Изредка ее видели в городе, и выглядела она очень печальной. В ноябре экономка поделилась с Вербеной – мол, слышала, как Ханна Мари плачет в своей комнате. Узнав об этом, Элнер решила отбросить церемонии и поехать к ней самой. Дверь открыла служанка; по роскошной лестнице Элнер поднялась в спальню Ханны Мари, где та сидела за столом.

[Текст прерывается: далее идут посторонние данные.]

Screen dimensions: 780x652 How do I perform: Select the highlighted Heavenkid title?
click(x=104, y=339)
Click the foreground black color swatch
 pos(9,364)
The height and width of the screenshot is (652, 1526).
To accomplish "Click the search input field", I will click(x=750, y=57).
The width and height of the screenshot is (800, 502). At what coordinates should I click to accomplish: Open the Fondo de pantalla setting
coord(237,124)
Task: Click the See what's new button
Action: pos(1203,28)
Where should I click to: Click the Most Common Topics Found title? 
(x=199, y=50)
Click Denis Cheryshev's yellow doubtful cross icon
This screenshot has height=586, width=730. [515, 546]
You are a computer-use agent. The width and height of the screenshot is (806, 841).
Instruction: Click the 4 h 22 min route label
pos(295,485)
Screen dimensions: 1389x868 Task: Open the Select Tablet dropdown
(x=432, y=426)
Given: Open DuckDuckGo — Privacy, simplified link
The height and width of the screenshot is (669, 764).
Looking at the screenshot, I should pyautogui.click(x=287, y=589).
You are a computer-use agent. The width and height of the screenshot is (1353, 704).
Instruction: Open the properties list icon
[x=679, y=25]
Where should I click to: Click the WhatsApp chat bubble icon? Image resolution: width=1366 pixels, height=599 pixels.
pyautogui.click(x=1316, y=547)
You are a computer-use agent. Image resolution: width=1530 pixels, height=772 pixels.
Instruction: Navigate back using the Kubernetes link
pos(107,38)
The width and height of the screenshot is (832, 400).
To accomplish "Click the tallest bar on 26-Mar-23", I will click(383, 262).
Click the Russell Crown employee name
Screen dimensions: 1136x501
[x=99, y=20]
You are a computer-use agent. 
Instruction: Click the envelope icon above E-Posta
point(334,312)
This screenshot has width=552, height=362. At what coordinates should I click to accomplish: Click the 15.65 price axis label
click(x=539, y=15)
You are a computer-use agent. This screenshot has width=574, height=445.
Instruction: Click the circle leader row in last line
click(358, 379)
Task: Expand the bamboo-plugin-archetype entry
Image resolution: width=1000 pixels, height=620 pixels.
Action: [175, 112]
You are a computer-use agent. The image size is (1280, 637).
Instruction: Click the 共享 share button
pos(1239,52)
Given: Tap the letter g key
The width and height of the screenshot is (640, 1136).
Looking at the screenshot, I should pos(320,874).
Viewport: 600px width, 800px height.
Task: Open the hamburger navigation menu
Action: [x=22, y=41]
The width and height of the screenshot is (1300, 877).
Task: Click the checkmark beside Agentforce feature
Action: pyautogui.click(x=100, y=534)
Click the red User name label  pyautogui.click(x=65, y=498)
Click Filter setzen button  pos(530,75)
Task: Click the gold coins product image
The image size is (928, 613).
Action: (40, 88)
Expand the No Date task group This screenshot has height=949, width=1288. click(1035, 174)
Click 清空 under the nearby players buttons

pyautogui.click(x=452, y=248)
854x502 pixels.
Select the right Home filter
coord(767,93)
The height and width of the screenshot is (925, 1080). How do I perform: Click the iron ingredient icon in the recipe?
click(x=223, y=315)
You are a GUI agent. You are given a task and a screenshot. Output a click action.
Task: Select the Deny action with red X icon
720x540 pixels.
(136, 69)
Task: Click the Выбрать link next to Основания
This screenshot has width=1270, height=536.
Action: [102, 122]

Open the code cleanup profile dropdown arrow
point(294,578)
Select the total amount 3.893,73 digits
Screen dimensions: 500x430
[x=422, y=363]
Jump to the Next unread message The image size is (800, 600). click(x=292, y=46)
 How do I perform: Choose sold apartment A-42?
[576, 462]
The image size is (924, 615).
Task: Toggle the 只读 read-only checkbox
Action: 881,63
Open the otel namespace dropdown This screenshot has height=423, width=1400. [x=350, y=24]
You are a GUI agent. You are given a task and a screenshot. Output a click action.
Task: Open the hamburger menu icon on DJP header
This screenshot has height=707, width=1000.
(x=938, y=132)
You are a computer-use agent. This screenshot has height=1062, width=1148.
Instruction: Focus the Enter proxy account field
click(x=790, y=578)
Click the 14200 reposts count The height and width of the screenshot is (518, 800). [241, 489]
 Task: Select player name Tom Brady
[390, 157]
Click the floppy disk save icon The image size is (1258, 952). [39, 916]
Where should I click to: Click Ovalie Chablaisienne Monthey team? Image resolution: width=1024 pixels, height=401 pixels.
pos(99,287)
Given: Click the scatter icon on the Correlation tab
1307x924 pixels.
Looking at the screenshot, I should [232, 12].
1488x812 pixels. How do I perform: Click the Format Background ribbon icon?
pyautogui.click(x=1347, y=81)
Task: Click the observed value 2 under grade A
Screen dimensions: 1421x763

Она удивилась нежданной гостье, но встала и обняла ее.
– От тебя давно никаких вестей, – сказала Элнер. – Как поживаешь?
Ханна Мари улыбнулась и написала в блокноте: «Хорошо. Как ты?»
– Чего мне сделается? Все по-прежнему.
Только сейчас Элнер заметила, как изменилась Ханна Мари: в каштановых волосах, собранных в пучок, посверкивала седина, а глаза почти утратили юношеский блеск.
– У тебя точно все хорошо?
Ханна Мари кивнула.
Элнер оглядела комнату:
– А где котенок?
Ханна Мари скорчила печальную гримаску и написала: «Убежал».
– Жалко, очень жалко. Послушай, милая, я понимаю, ты уже взрослая, но я обещала твоей маме за тобой приглядывать. Если какая нужда, просто дай знать. Иначе я рассержусь.
Ханна Мари улыбнулась, кивнула и на прощанье ее обняла.
На выходе из дома Элнер столкнулась с Майклом Винсентом. Тотт опешил:
– Что вам здесь нужно?
– Просто навестила подругу, – ответила Элнер, спускаясь с крыльца.
– Не вздумайте притащить новую кошку! – крикнул вслед Майкл.
В ер джил А. Ньютон, племянник Вербены, на ферме проработал больше сорока лет. Он вставал в три часа ночи, облачался в белую накрахмаленную униформу, повязывал галстук-бабочку, надевал фуражку и спешил на ферму; без двадцати четыре заканчивал погрузку, а четверть пятого уже въезжал на пустынные улицы спящего города. В это время мир, в котором еще не было автомобильного и людского шума, принадлежал ему безраздельно. Лишь изредка залает собака или заголосит петух. Верджил изо всех сил старался не потревожить эту предрассветную тишину. К каждому дому он подъезжал максимально тихо, снимал с грузовика проволочную корзинку с молочными бутылками и почти беззвучно ставил ее на крыльцо. Чтобы не топать, он носил черные кожаные ботинки на толстой двойной подошве. Забирая пустые бутылки, старался ими не греметь.